La crise de la zone euro et les mesures d'austérité annoncées dans la plupart des pays européens vont écorner les modèles sociaux mis en place dans l'après-guerre et qui doivent aujourd'hui être réformés pour survivre, selon des économistes.
Réformes des retraites, diminution des aides sociales, gel des pensions, baisse des prestations maladie... Les cures d'austérité annoncées depuis plus d'un an par les gouvernements de la zone euro ont pris le relais des traditionnelles dépenses des Etats providence européens.
"Ces Etats providence, bâtis après la guerre, dans lesquels étaient pris en charge énormément de besoins, notamment en matière de maladie, vont disparaître", prédit Nicolas Bouzou, économiste au cabinet Asterès.
"On était à l'époque dans un contexte de forte croissance de la masse salariale, de plein emploi, avec une population relativement jeune. Aujourd'hui, on a un chômage de masse, pas de croissance et une population qui vieillit, donc les pressions financières sont absolument insoutenables", explique-t-il.

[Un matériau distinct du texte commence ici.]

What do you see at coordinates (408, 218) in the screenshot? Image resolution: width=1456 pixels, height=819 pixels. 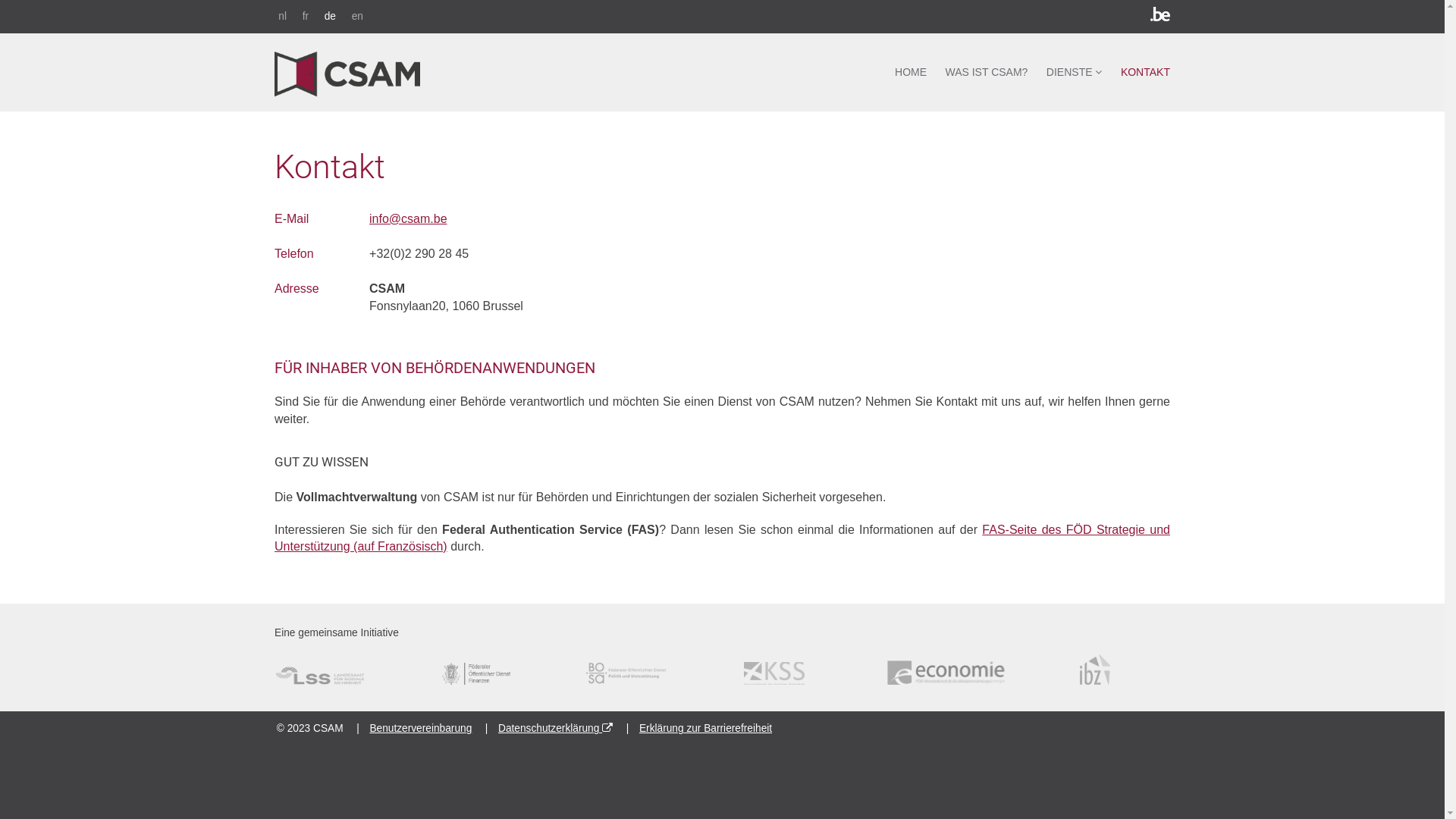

"Il est clair qu'avec la crise, la pression qui pesait déjà sur le modèle social européen du fait de la démographie et de la faible croissance, s'accentue", abonde Jean Pisani-Ferry, directeur de l'institut européen Bruegel.
Tous les pays ne semblent toutefois pas logés à la même enseigne. En France, outre la réforme des retraites, le gouvernement a pour l'instant annoncé une revalorisation moins forte que prévu en 2012 des prestations familiales.
"En Irlande, on a baissé les prestations maladie et logement. Au Portugal, on a diminué de 25% les allocations familiales. En Italie, on a baissé les aides sociales. En Espagne, on a supprimé le +chèque bébé+ -l'allocation de naissance", égrène Henri Sterdyniak, économiste à l'Observatoire français des conjonctures économiques (OFCE).
Le nouveau chef du gouvernement espagnol, le conservateur Mariano Rajoy, doit prendre de nouvelles mesures dès la semaine prochaine et compte mener début 2012 une "modernisation de la législation du travail" pour faire face à un chômage record.
En Italie, le gouvernement de Mario Monti entend aussi réformer le marché du travail pour aller vers une "flexisécurité" inspirée du modèle danois.
Pour Michael Burda, économiste à l'université Humboldt de Berlin, de nombreux pays européens devraient s'inspirer du modèle scandinave: "S'il fonctionne si bien, c'est parce qu'il combine des éléments d'Etat providence avec du libéralisme", indique-t-il.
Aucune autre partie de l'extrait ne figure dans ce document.